Minęło kilka miesięcy. Trwają przygotowania do ślubu dwóch bezdomnych. Siedzę obok młodych w ławce, czekamy na rozpoczęcie mszy świętej. A mnie jakby coś obudziło pytaniem- A macie obrączki?

Sama się sobie zadziwiłam tym pytaniem, ślub? obrączki? bezdomni? skąd oni by mogli je mieć? – Przecież wiesz, że nie mamy!

Wiem, nie była to odkrywcza odpowiedz, ale samo pytanie i zarazem odpowiedź obudziły we mnie obraz pudełko z kosztownościami i obrączka. Przecież kilka miesięcy temu miałam dostać obrączkę!!! Czyżby to była ta obrączka? No tak, ale potrzebujemy na ślub dwie obrączki, inaczej to nie przejdzie. Jak by to było, gdyby pan młody nałożył obrączkę, a sam by jej nie dostał? Po tym oświeceniu w czasie mszy wiedziałam jednak, że na pewno muszę iść znowu na kawę i to jak najszybciej. Ponieważ to była niedzielna msza święta, więc na kawę umówiłam się na poniedziałek.

Siedzę popijam kawę i wiem jedno, muszę zapytać o tę obrączkę, a co lepsze byłoby jeśli by się one rozmnożyły. – Czy sprawa z tą obrączką jest jeszcze aktualna?
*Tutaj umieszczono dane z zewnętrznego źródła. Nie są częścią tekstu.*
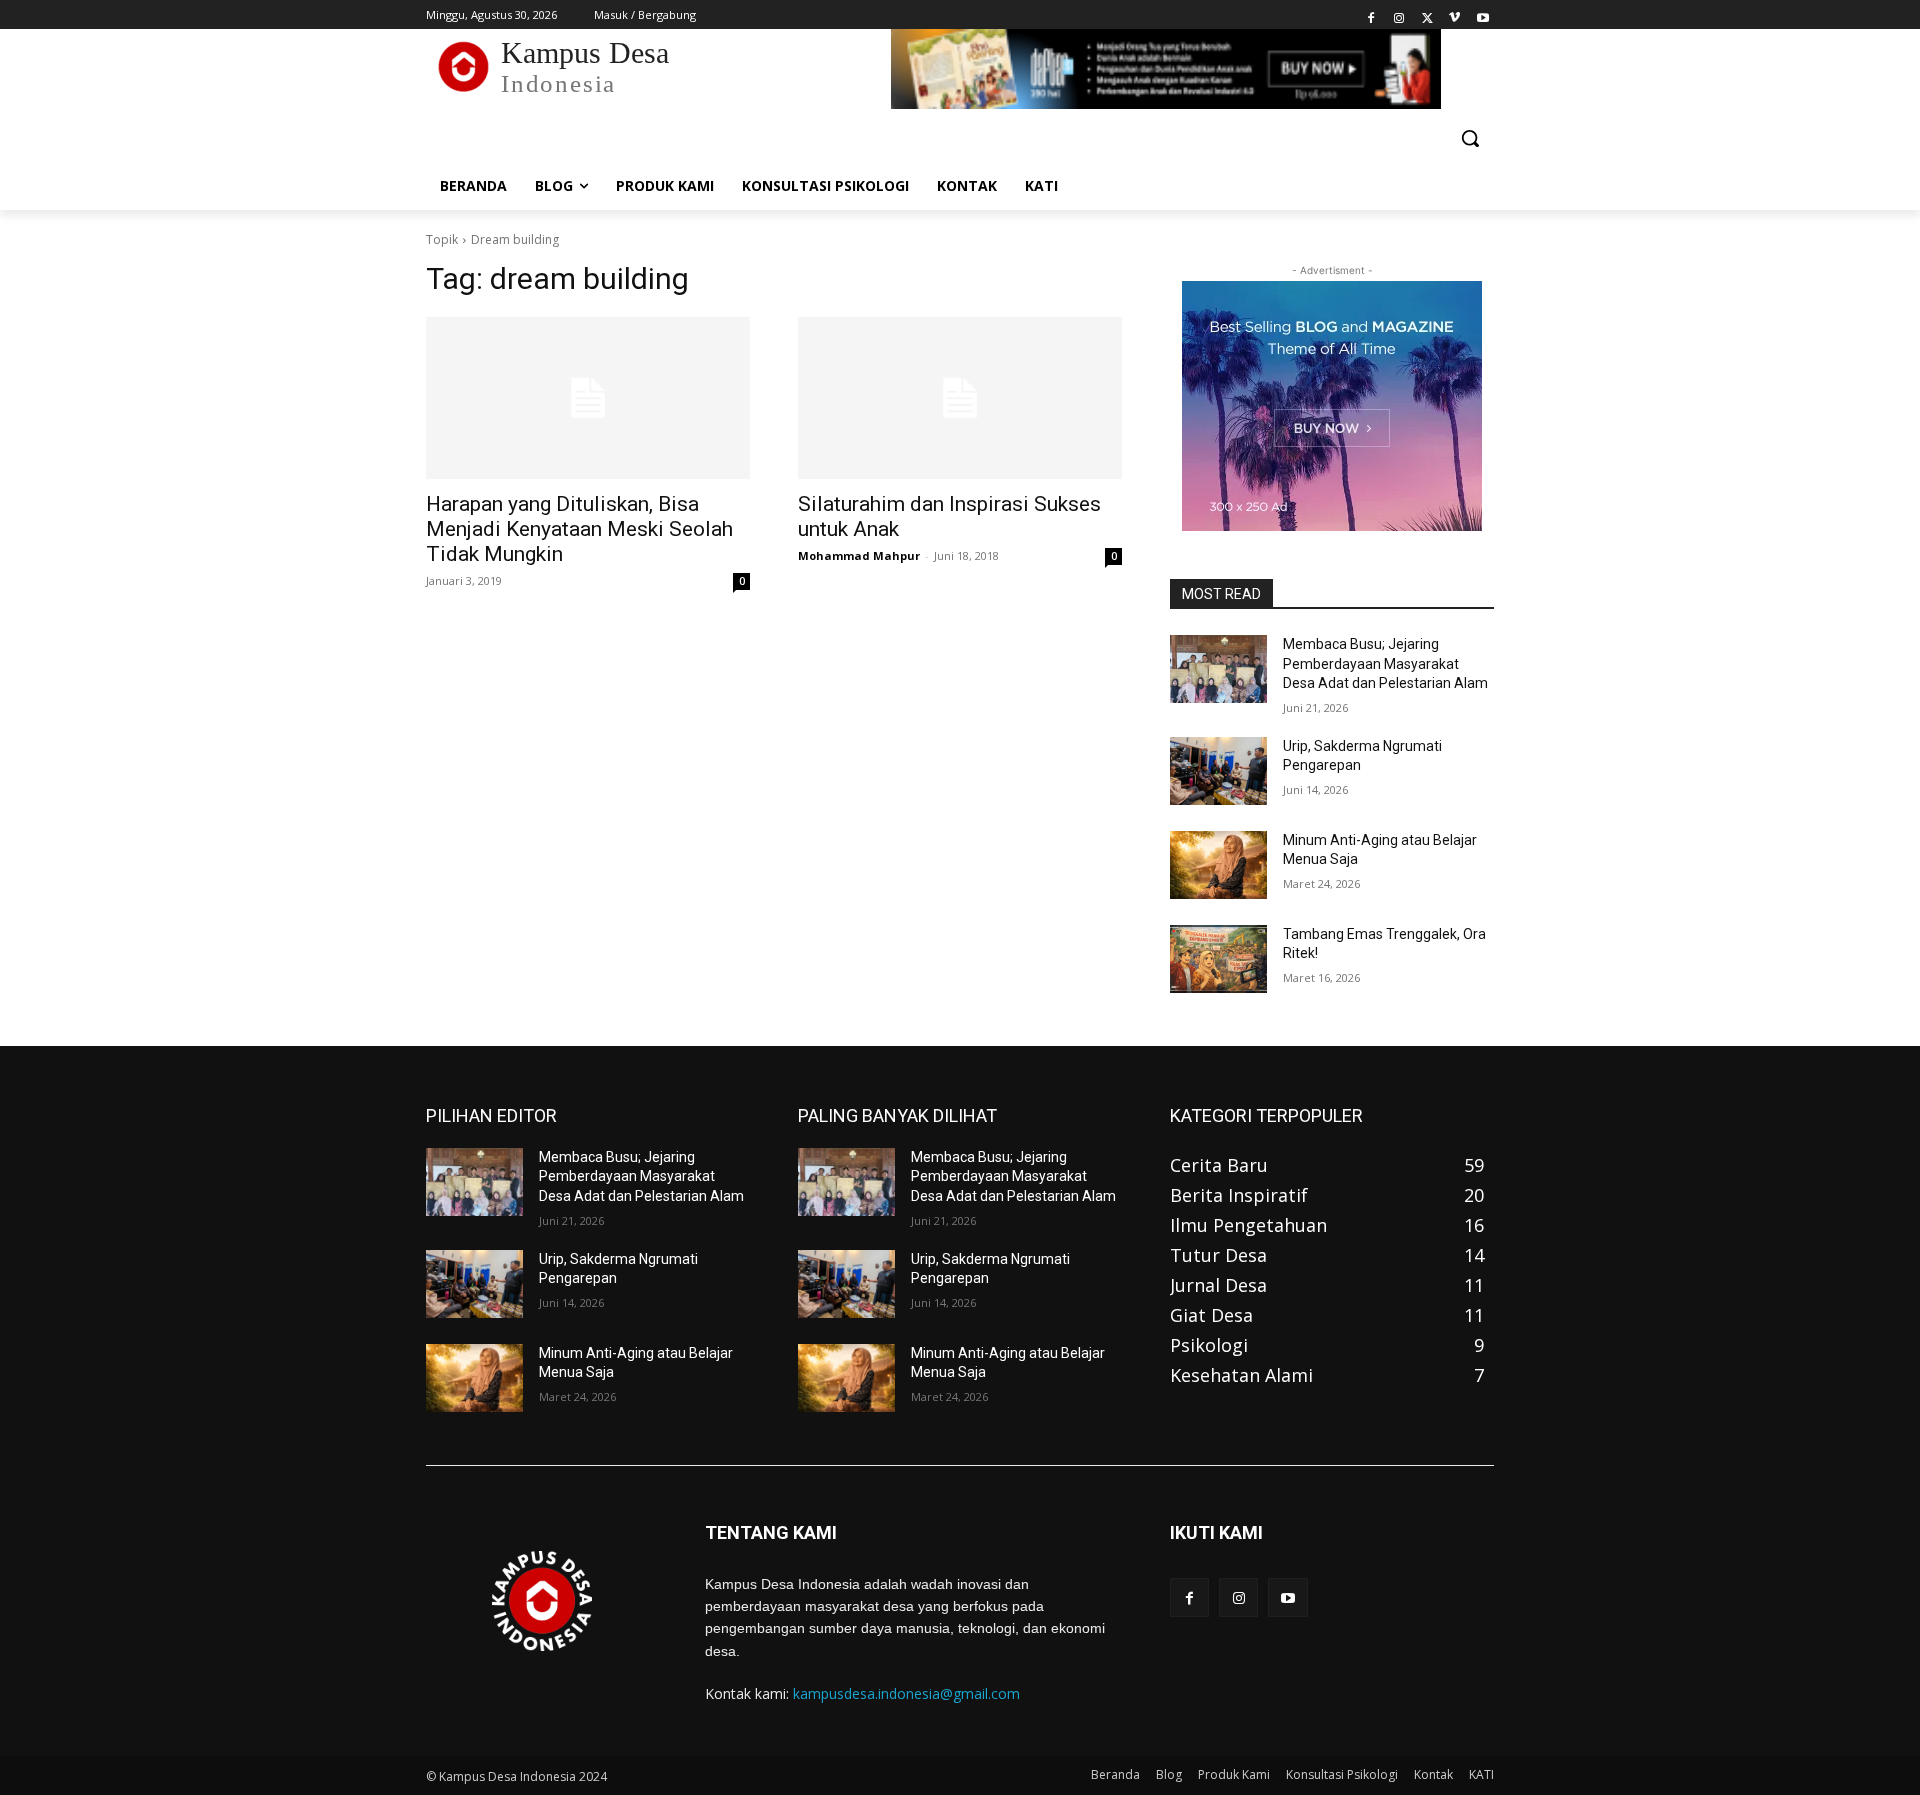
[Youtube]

Czy mogłabym jeszcze dostać tę obrączkę?- zadaję pytanie i czekam- Tylko mam mały problem, tak naprawdę to bym potrzebowała dla bezdomnych dwie obrączki, bo to na ich ślub. Jedna obrączka to za mało.

Mówię te słowa, i myślę sobie, no ładnie, takiej to dać palce, a ci zaraz rękę chce zabrać. Otwiera się ponownie pudełko z kosztownościami i na mojej ręce lądują dwie obrączki.
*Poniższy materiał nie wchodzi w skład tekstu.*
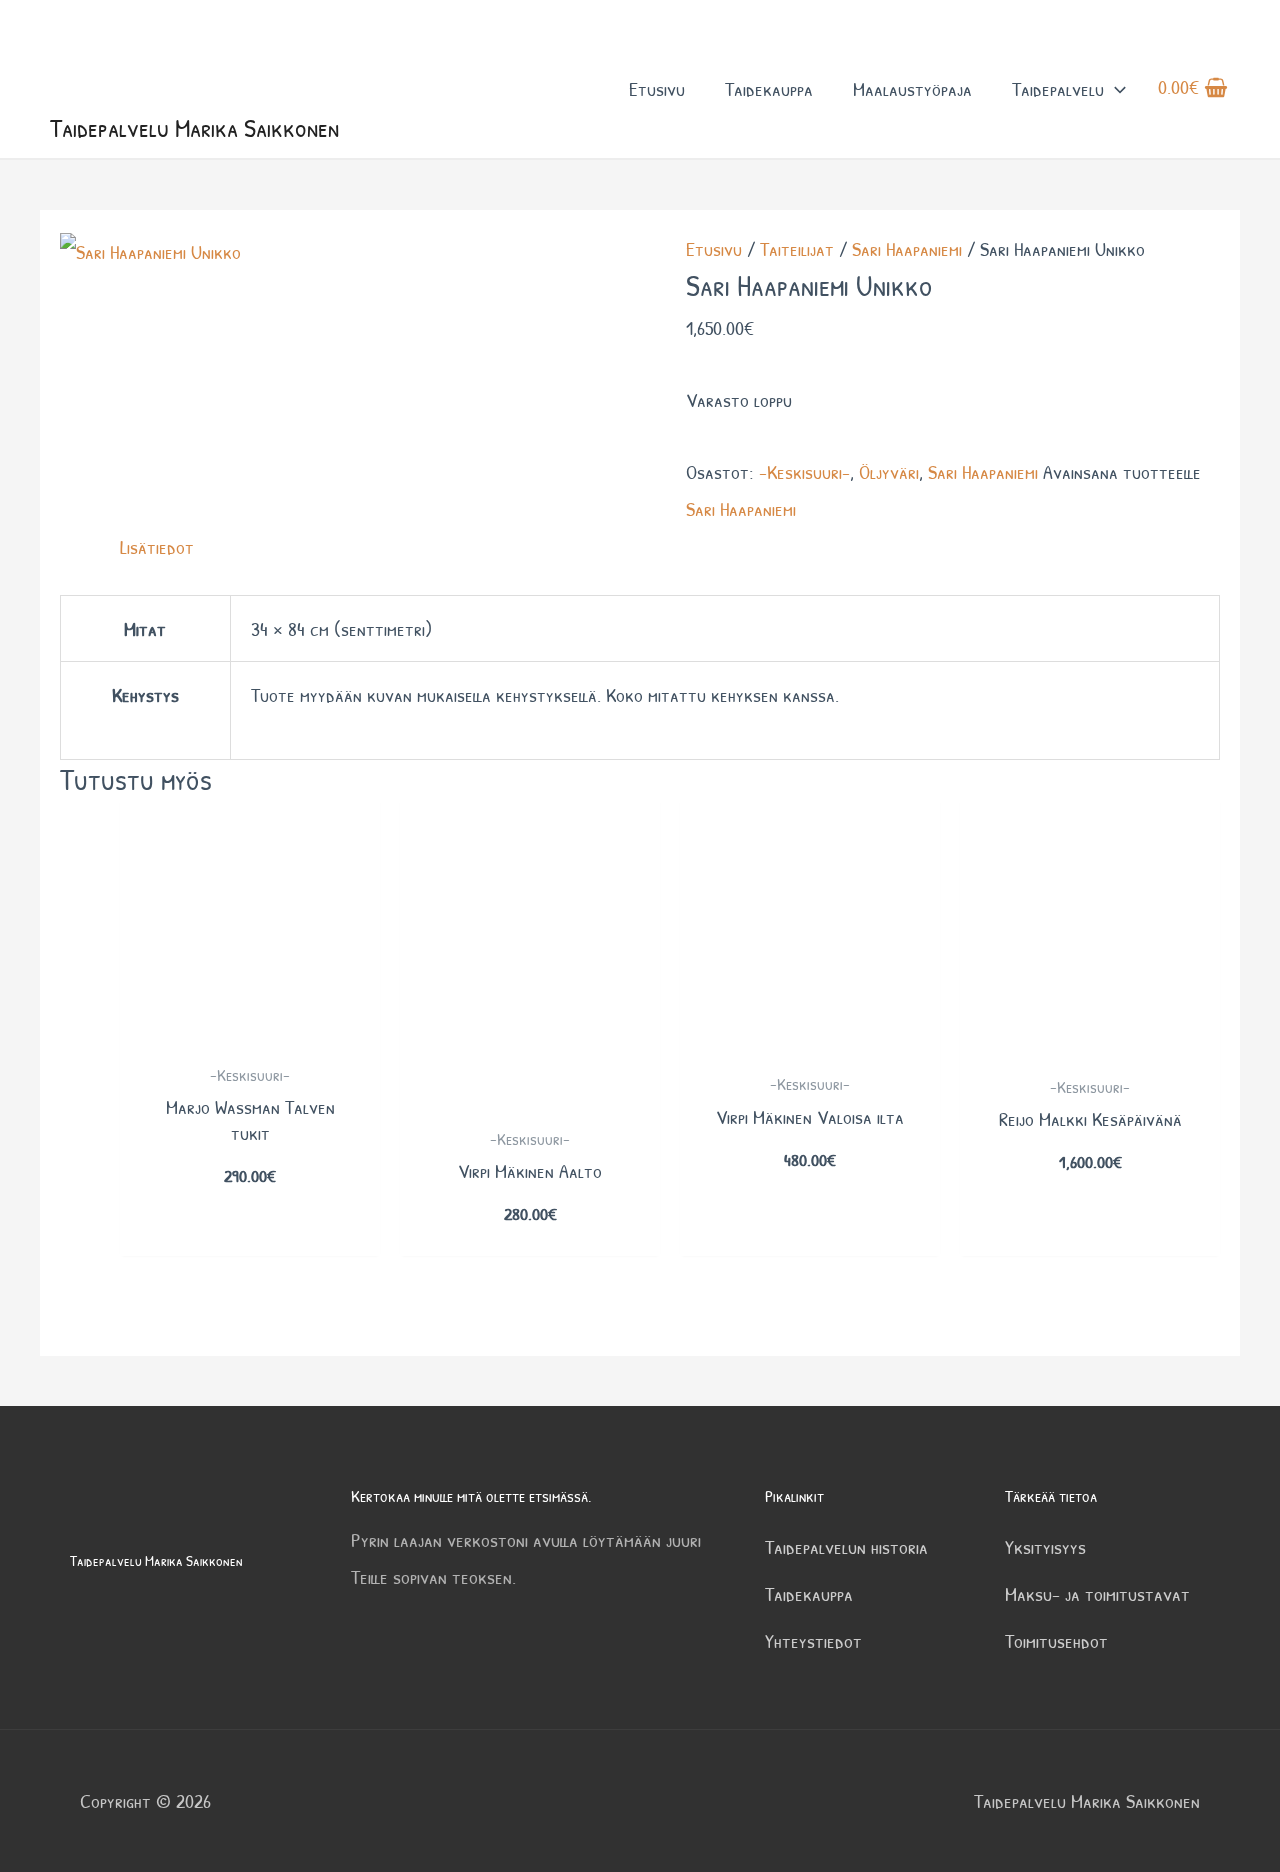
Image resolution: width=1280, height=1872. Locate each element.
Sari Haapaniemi (907, 248)
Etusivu (657, 88)
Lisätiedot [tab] (157, 546)
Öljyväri (889, 471)
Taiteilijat (797, 248)
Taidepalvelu (1058, 88)
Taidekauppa (769, 88)
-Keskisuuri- (804, 471)
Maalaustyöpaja (912, 88)
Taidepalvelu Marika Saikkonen (194, 127)
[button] (1115, 88)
– Czy ty wiesz, że w niedzielę dzwoniłam do rodziny, bo chciałam rozdać te obrączki, ale nikt nie odbierał telefonu, więc jeszcze je mam. Gdyby odebrali, już by ich nie było.

Ja w jednej chwili zrozumiałam bardzo wiele, gdybym pierwszego razu wzięła tę jedną obrączkę i ją spieniężyła dla ubogich, teraz by nie było dwóch obrączek, gdyby rodzina odebrała telefon w niedzielę tez by ich już w poniedziałek nie było, gdybym przyszła później, też pewnie ich już by nie było, i gdybym nie zapytała się o te obrączki młodych przygotowujących się do ślubu, na pewno by tych obrączek nie mieli. Wiele pytań i wiele odpowiedzi, ależ Duch święty to wszystko poprowadził.
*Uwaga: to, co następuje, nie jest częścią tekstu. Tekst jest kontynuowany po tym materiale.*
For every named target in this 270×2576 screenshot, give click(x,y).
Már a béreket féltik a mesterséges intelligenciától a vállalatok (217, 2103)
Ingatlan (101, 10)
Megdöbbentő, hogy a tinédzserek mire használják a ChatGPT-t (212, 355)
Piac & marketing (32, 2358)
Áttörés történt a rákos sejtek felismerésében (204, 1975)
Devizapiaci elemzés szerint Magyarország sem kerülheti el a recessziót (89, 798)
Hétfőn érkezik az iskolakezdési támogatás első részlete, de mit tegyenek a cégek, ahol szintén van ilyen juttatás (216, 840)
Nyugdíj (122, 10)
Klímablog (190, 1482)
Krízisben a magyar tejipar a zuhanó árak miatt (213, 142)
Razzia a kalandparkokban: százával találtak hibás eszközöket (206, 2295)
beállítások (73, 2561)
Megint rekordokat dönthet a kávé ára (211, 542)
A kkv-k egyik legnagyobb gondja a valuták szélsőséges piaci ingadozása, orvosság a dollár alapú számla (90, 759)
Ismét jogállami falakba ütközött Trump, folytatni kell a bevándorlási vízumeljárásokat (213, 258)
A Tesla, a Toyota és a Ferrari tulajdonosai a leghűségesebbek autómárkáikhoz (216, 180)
Za kilka dni umówiłam się razem z młodymi u złotnika na przymiarkę obrączek. Najpierw był wielkie przymierzanie białych sukienek i garniturów, później wylądowaliśmy u złotnika. Podali mi do potrzymania reklamówki wypełnione puszkami, z których dolatywał lekki zapach resztek niedopitego piwa, a sami zaczęli ustalać rozmiar obrączek i ich wypolerowanie. Znany złotnik lekko westchnął- pamiętasz jak przychodziłaś do mojego dziecka na ćwiczenia? nic się nie zmieniliśmy. Nigdy wcześniej razem nie rozmawialiśmy razem, a jednak po tylu latach nadal pamiętaliśmy się. Szłam wracając po tej wizycie z lecącymi po twarzy łzami, móc mieć takich przyjaciół, którzy ofiarują obrączki, którzy pamiętają cię po tylu latach, i być prowadzonym przez Najlepszego Przyjaciela, bo bez Niego żadne dobro by się nie wydarzyło.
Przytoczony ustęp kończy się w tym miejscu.